Come il “Piano Trump” per la fine della guerra e la ricostruzione di Gaza, anche il documento firmato a Sharm el-Sheikh è vago sul futuro più lontano e dunque sullo stato palestinese. La guerra è finita (o sospesa), ostaggi israeliani e prigionieri palestinesi sono stati liberati: ora il passo successivo, già in corso, è che gli aiuti umanitari raggiungano la popolazione affamata e non Hamas e il sempre più attivo mercato nero.

Seguirà poi il disarmo del movimento islamico e un ulteriore ritiro israeliano. Poi dovrà essere raggiunto l’ancora più difficile obiettivo di garantire stabilità alla striscia con una forza multinazionale, principalmente a partecipazione e guida araba: dovrà assicurarsi che Hamas non sia più presente e impedire che sia sostituito dai gruppi armati dei clan locali. Infine dovrebbe incominciare la ricostruzione, il vero grande business del piano: un obiettivo che durerà decenni.

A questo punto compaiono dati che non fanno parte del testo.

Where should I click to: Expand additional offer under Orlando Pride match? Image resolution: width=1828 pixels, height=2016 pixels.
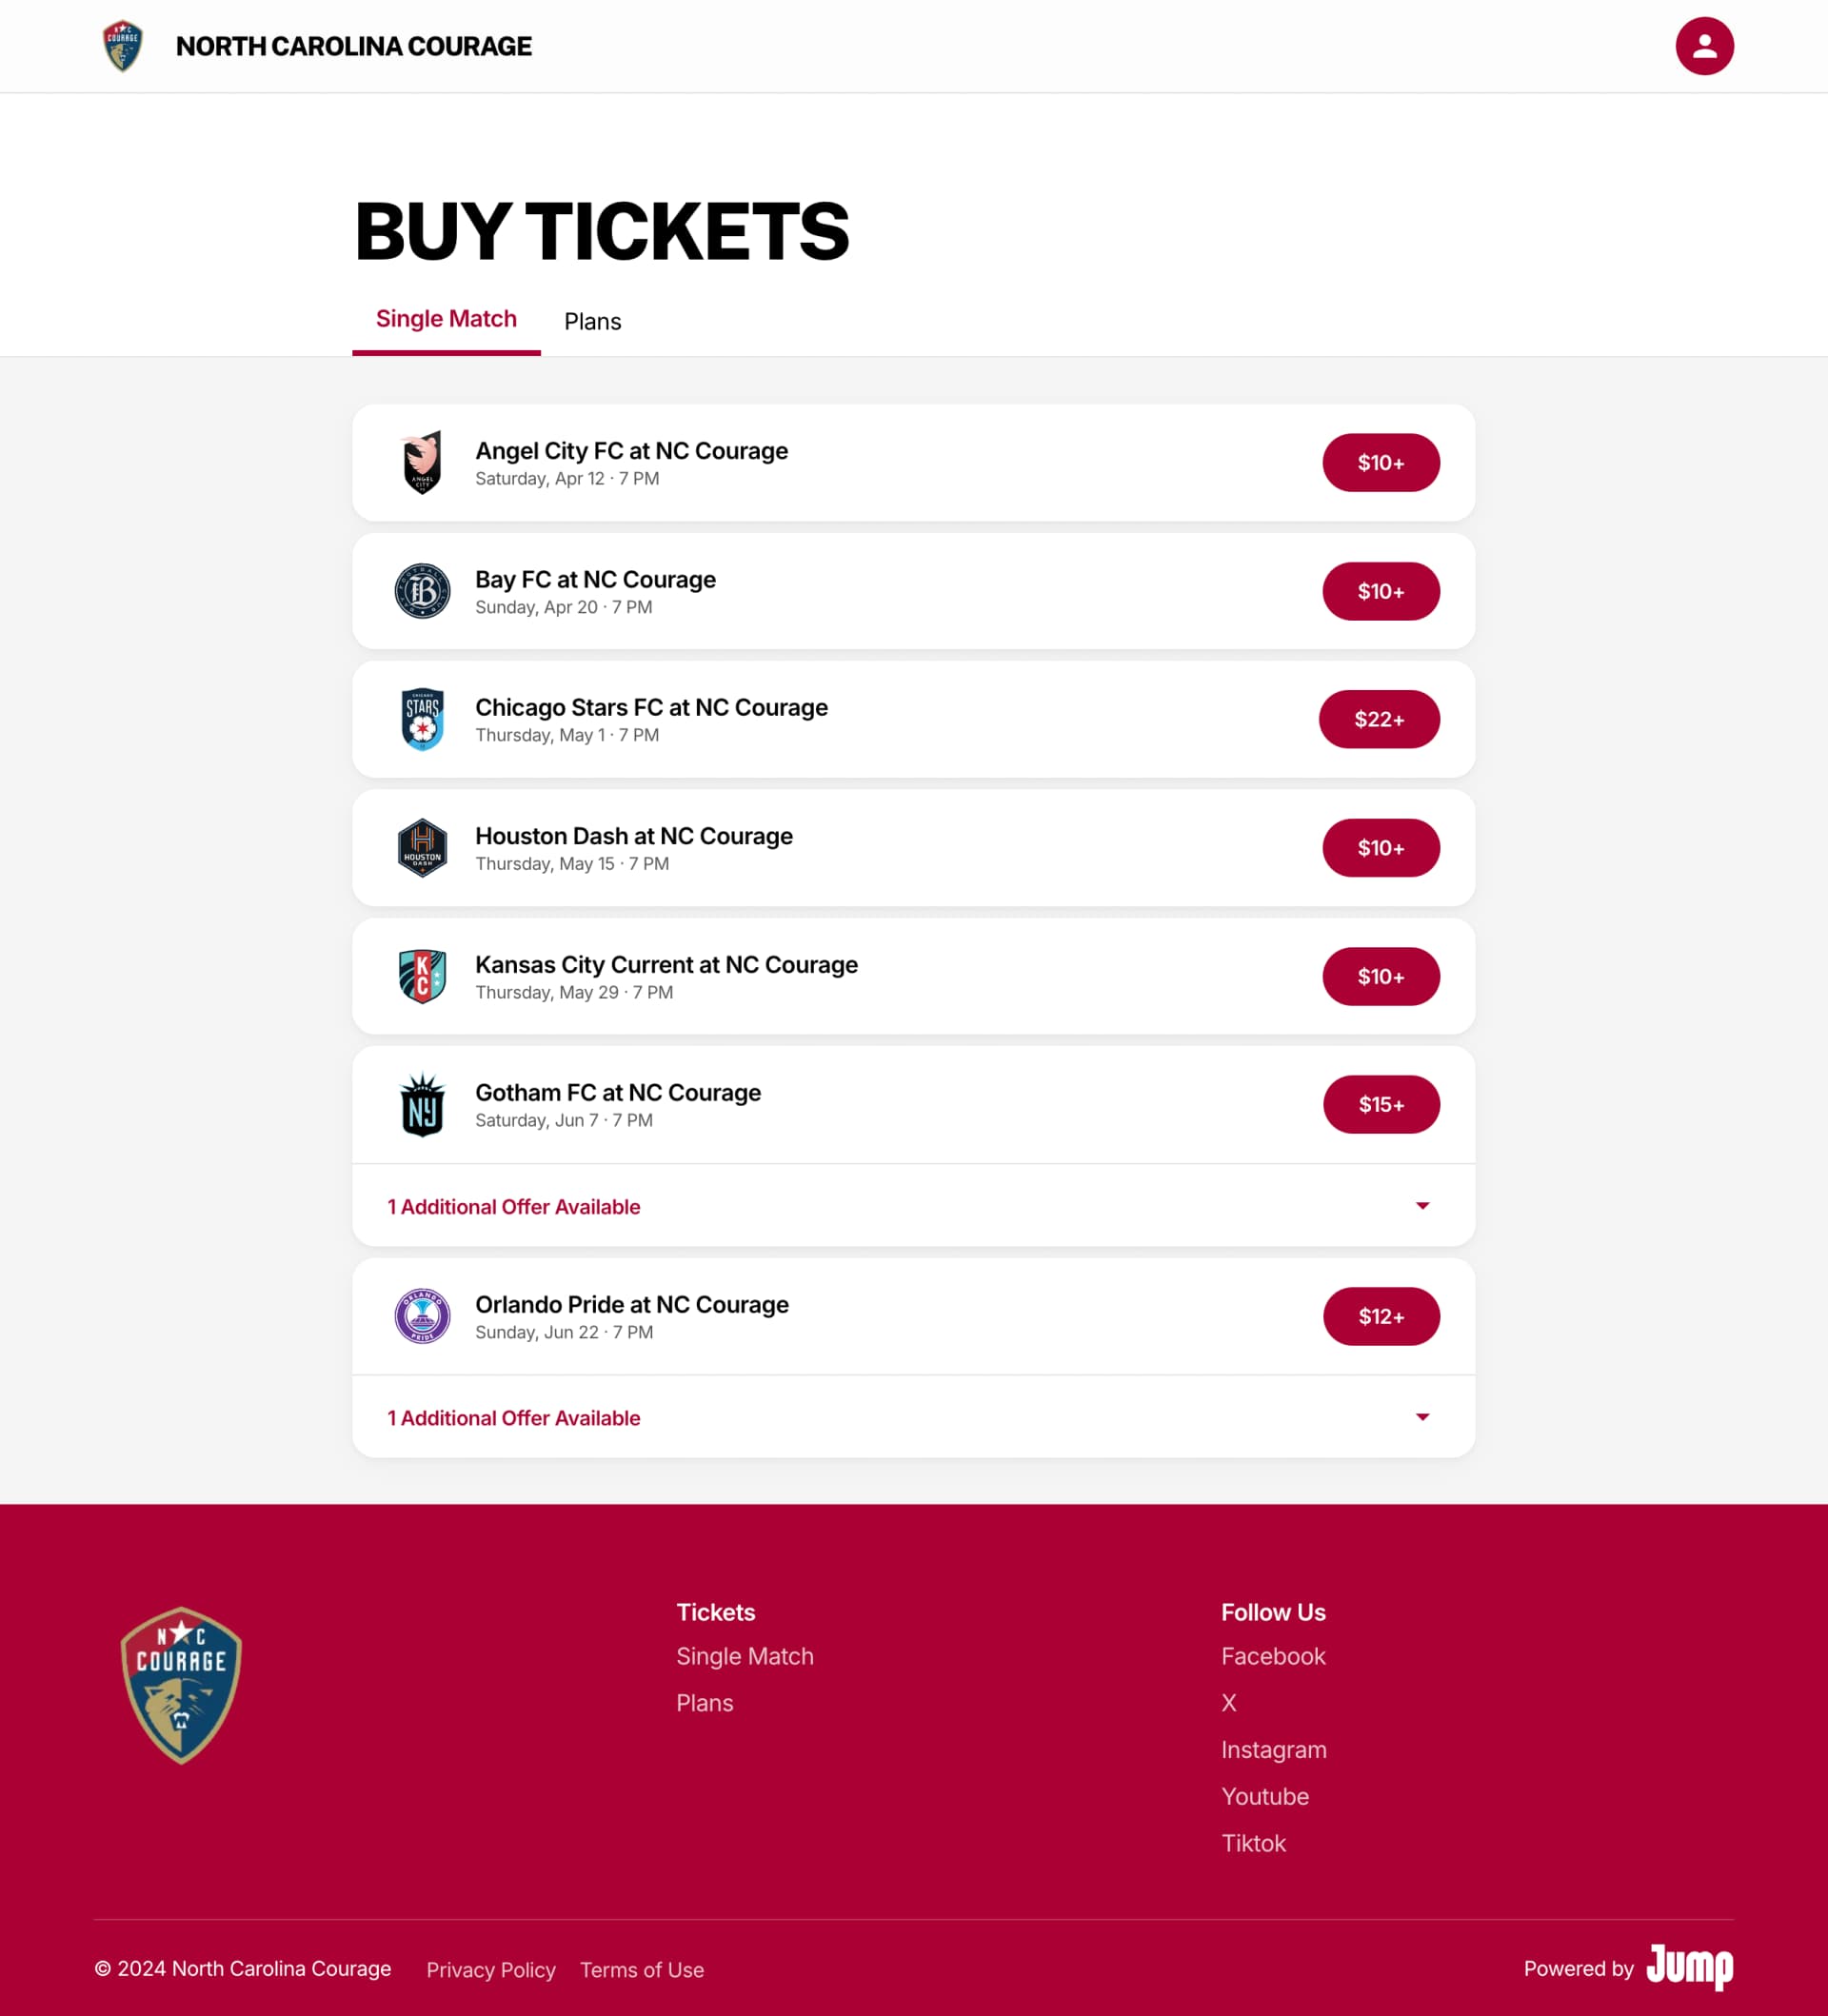tap(1421, 1417)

Il nome del vertice a Sharm el-Sheikh è “Gaza Summit”: non impegna la Cisgiordania occupata né l’indipendenza palestinese. Ma è evidente, che invitando Abu Mazen (e l’assenza di Netanyahu), il vertice internazionale voglia implicitamente indicare l’obiettivo politico finale di questo lungo processo: uno stato palestinese.

Questo obiettivo può emergere con chiarezza dalla sua condizione di eterno sottinteso solo con l’aiuto di Donald Trump: quando il presidente deciderà di uscire dall’ambiguità sul problema di fondo del conflitto. Ogni pace sarà a tempo determinato fino alla sua soluzione.

Il suo scalo israeliano, prima dell’Egitto, è stato un trionfo di adulazione israeliana e di usuale vanità trumpiana: alla Knesset, il Parlamento, Netanyahu e gli altri hanno fatto a gara nell’invocare il Nobel per la pace 2026 per il presidente americano. Nel suo lungo discorso Netanyahu ha fatto capire che uno stato palestinese non nascerà mai: la Cisgiordania occupata è e resterà per lui la Giudea e la Samaria ebraiche.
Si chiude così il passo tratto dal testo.